*** DATA TO EXAMINE ***

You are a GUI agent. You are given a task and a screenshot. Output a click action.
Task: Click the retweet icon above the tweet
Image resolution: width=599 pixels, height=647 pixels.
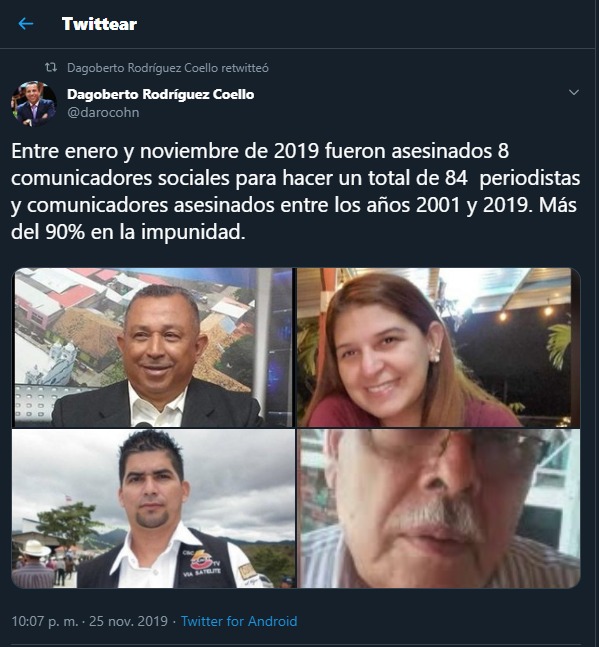pos(51,67)
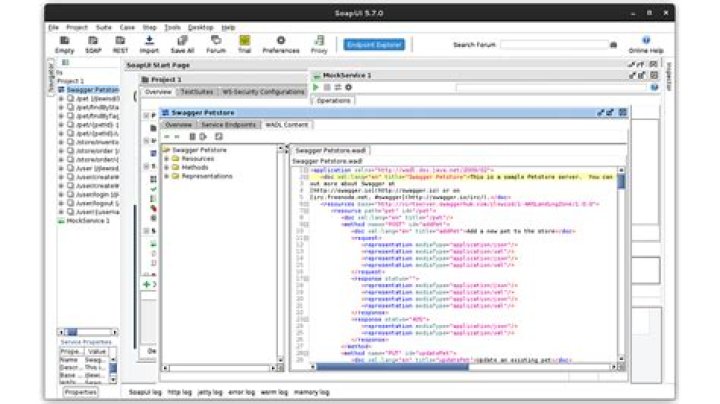720x404 pixels.
Task: Click the Properties button at bottom left
Action: (81, 392)
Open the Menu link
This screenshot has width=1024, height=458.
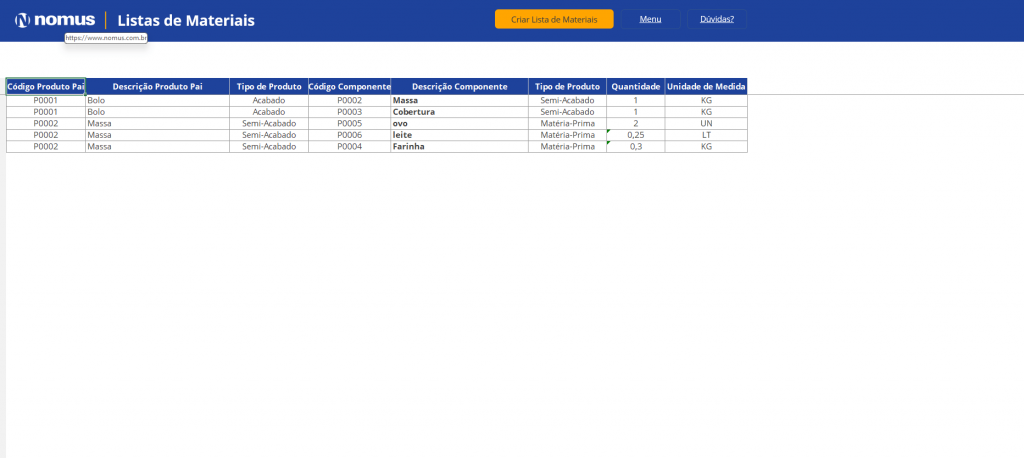[650, 19]
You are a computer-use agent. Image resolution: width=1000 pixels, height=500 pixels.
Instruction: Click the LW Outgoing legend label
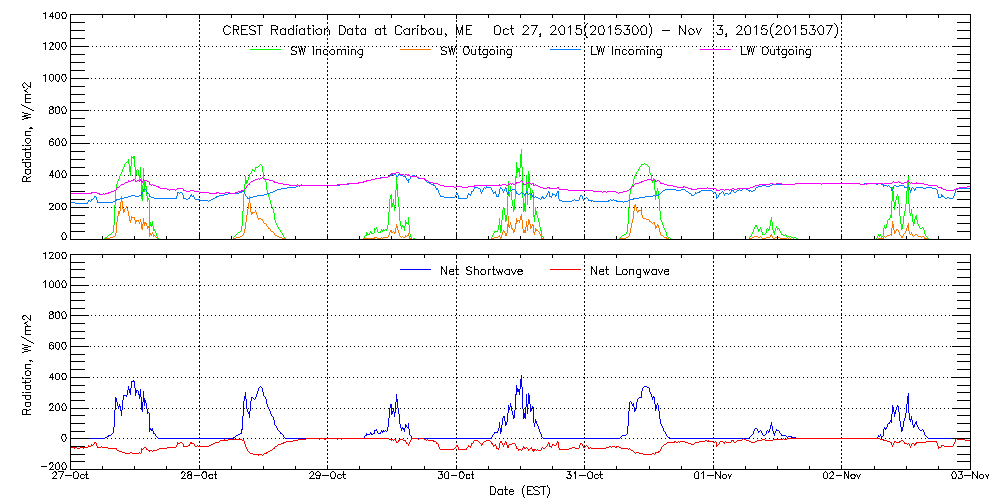(775, 51)
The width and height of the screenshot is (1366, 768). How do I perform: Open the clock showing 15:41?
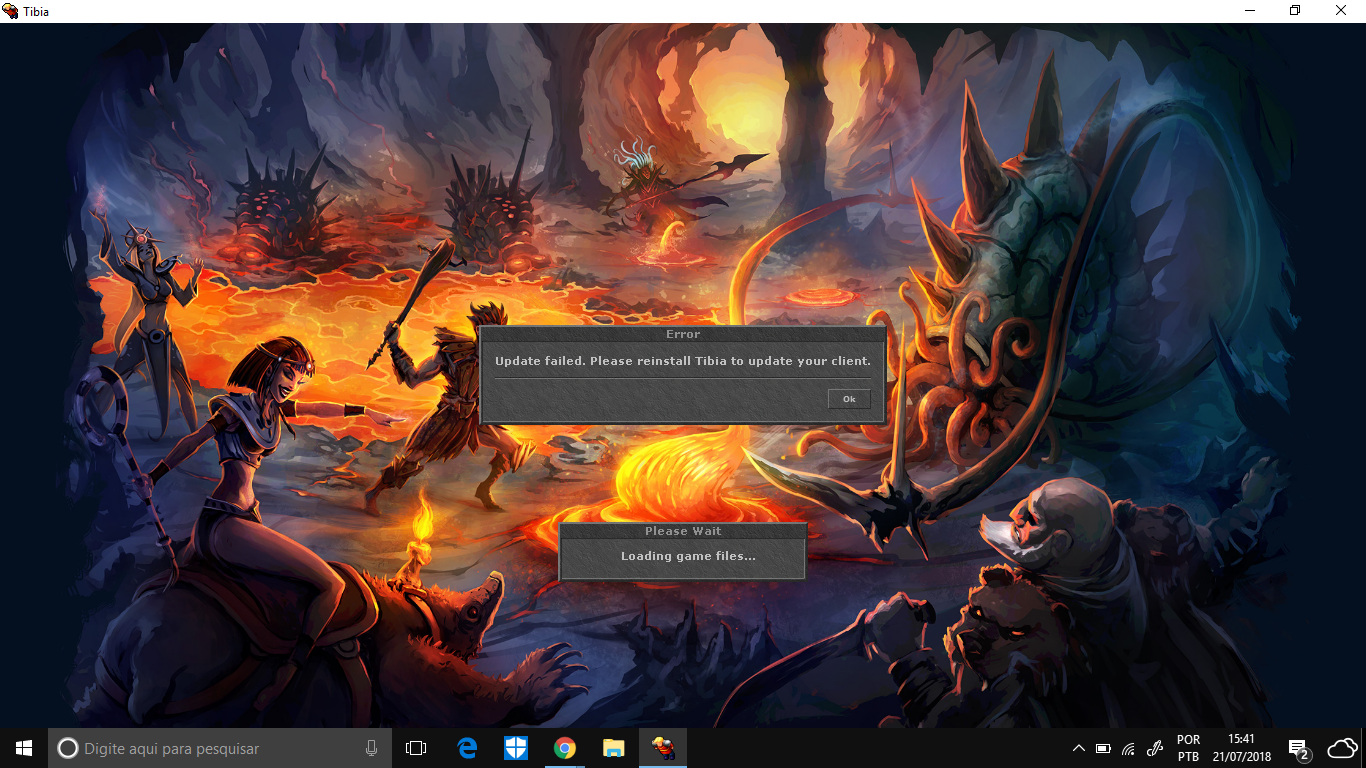point(1241,748)
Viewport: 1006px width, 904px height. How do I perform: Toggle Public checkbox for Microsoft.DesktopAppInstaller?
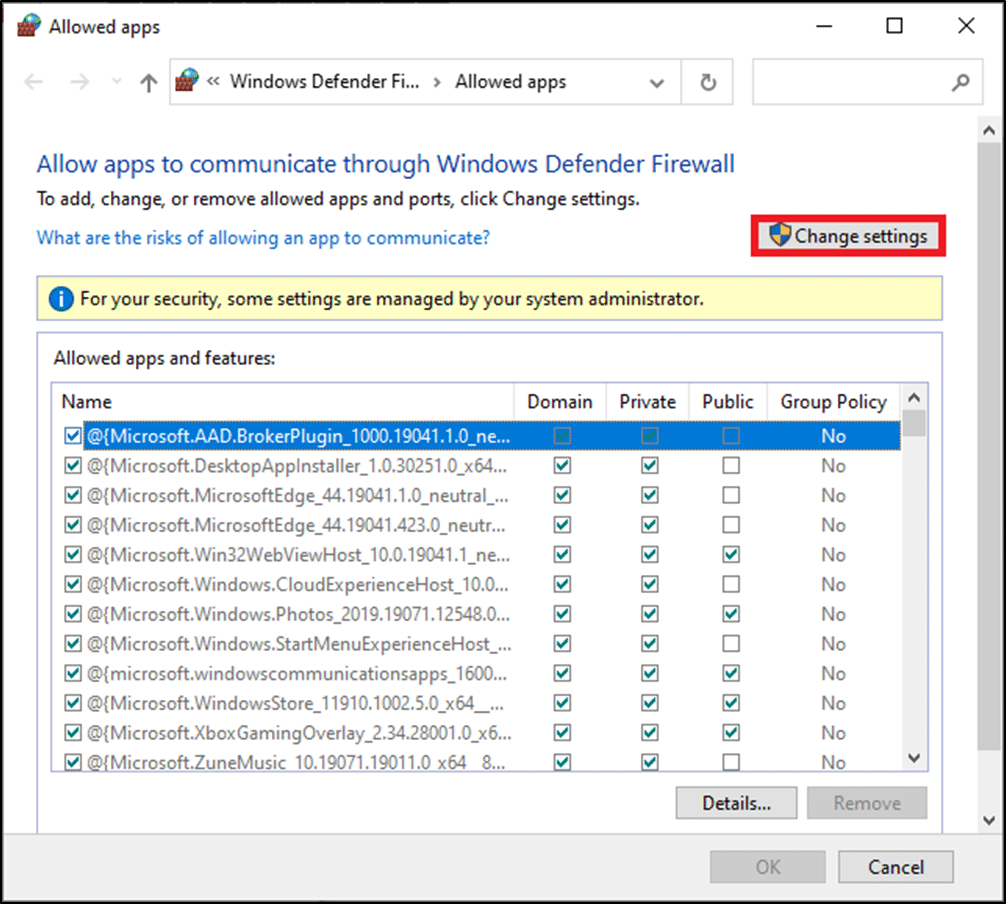click(x=731, y=466)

*** End of DATA TO EXAMINE ***

### WHAT IS REQUIRED
Each entry needs to be returned verbatim, with its pictures left out.

### RESPONSE
You are a GUI agent. You are given a task and a screenshot. Output a click action.
Task: Click the retweet icon above the tweet
Image resolution: width=599 pixels, height=647 pixels.
pos(51,67)
720x404 pixels.
Task: Click the Properties button at bottom left
Action: (81, 392)
Open the Menu link
This screenshot has width=1024, height=458.
[650, 19]
You are a computer-use agent. Image resolution: width=1000 pixels, height=500 pixels.
Instruction: Click the LW Outgoing legend label
(775, 51)
The width and height of the screenshot is (1366, 768). How do I perform: Open the clock showing 15:41?
point(1241,748)
Viewport: 1006px width, 904px height. How do I perform: Toggle Public checkbox for Microsoft.DesktopAppInstaller?
click(x=731, y=466)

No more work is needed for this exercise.